**What you need to do:** In the passage on Venezuelan passports, how many passports did the 2015 report estimate Venezuela had issued to members of Hezbollah?

**Text to read:**
Venezuela got its passports, and Cuba retained the right to access and control the software that creates the passports.

Like most of the known revelations in the Pentagon Papers, this exchange is of questionable legality at worst, completely acceptable for a global banking lawyer at best. What makes this particular discovery notable is the years of evidence mounting that Venezuela and Cuba used the Venezuelan passport system to fabricate false documents for Hezbollah terrorists.

A 2015 report estimated that the government of Venezuela has issued over 500 passports to members of the Shiite terrorist group Hezbollah. The terrorists would then use the passports to travel more freely through the Western Hemisphere, as their real identities and nationalities would trigger more thorough investigations into their backgrounds. Spanish reporter Emili Blasco found evidence that current Venezuelan strongman Nicolás Maduro met with Hezbollah leader Hassan Nasrallah in 2007 to discuss an agreement for distributing the fake passports.

**Provided material:**
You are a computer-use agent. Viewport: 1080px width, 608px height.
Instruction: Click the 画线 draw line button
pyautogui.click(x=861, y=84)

**Answer to the problem:** Over 500 passports.